In an unprecedented development reflecting general disquiet over the West Indies' recent drubbing in New Zealand, every member of the touring team assembled in Barbados yesterday after being summoned for a debriefing session with the executive committee of the West Indies Cricket Board (WICB) today.

Stephen Camacho, the WICB's chief executive, said yesterday manager Clive Lloyd, coach Viv Richards, captain Brian Lara and all the players were expected to attend.

"The meeting has been called by the executive committee of the WICB to hear from management and players just what went wrong in New Zealand," Camacho said. "It is of understandable concern to everyone involved in West Indies cricket."

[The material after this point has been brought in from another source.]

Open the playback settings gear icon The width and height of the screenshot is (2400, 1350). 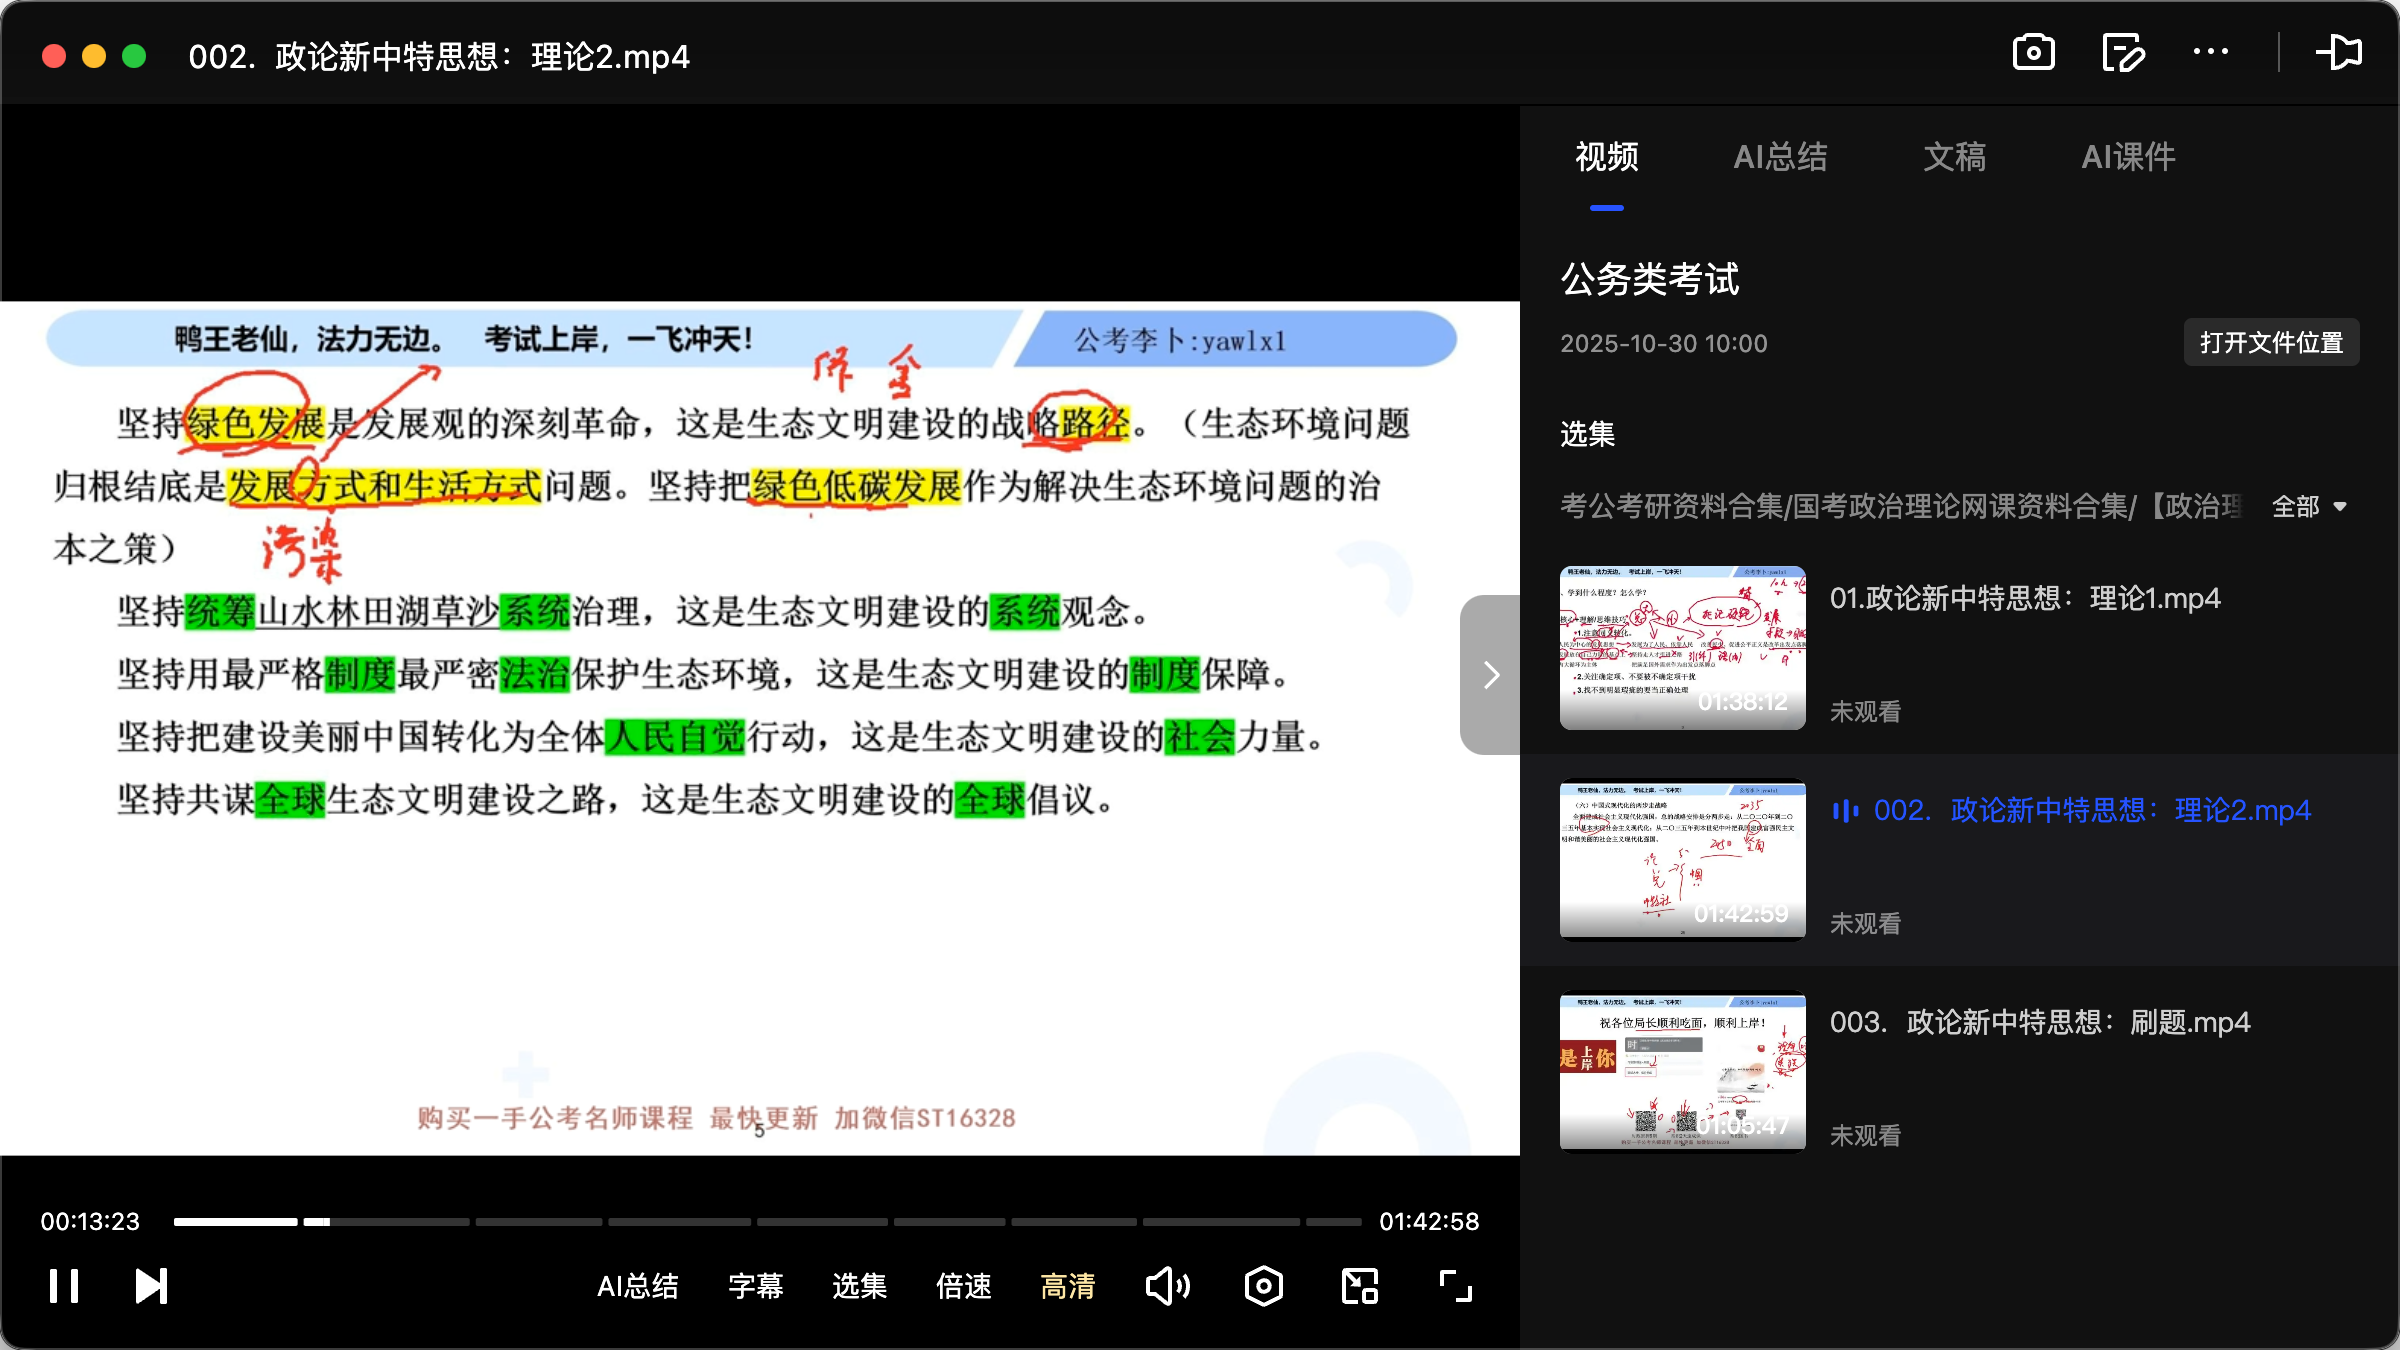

The West Indies were beaten in both Tests, by nine wickets and by an innings and 105 runs, and in all five one-day internationals. Usually, manager, captain and coach provide the Board with written reports on overseas tours as well as home series.

After the West Indies were beaten in all five Tests and in six of the seven one-day internationals last year, Lloyd, Lara and the late Malcolm Marshall, then the coach, flew directly from Johannesburg to Antigua for a meeting with a designated committee of the WICB.

As a consequence, Lara was placed on probation as captain for the first two Tests of the home series against Australia and he, Lloyd and Marshall were set "specific performance targets".

Among other matters, management is likely to be questioned today about reports in the New Zealand press that the West Indies team neither practiced nor trained once the series of one-day internationals had started.

It will be Lloyd's last meeting with the WICB. The former West Indies captain, who was appointed manager in 1996, has already announced that he will not reapply for an extention of his original three-year contract.

Camacho disclosed that the WICB executive committee at today's meeting would be headed by vice-president Clarvis Joseph, financial controller Richard Jodhan, drectors Richard deSouza of Trinidad and Tobago and Chetram Singh of Guyana and himself.

He said president Pat Rousseau would not be part of the committee but did not elaborate.

The Trinidad and Guyana players are expected to fly out to Trinidad immediately after today's meeting to be ready for their team's Busta Cup match, starting at Guaracara Park, Pointe-a-Pierre tomorrow. The other two Cup matches start on Friday.

In a prepared statement last weekend, chairman of selectors Mike Findlay said his committee and the WICB itself needed not only to assess the New Zealand tour "to determine why the team performed so poorly" but also to hear from management and players why the West Indies have done so badly on recent overseas tours.

Prior to the defeats in South Africa and New Zealand, the West Indies lost all three Tests and three one-day internationals in Pakistan in 1997.

Findlay said the players should be given the chance "to put forward their views about the problems facing West Indies cricket and the way forward for the game in the Caribbean".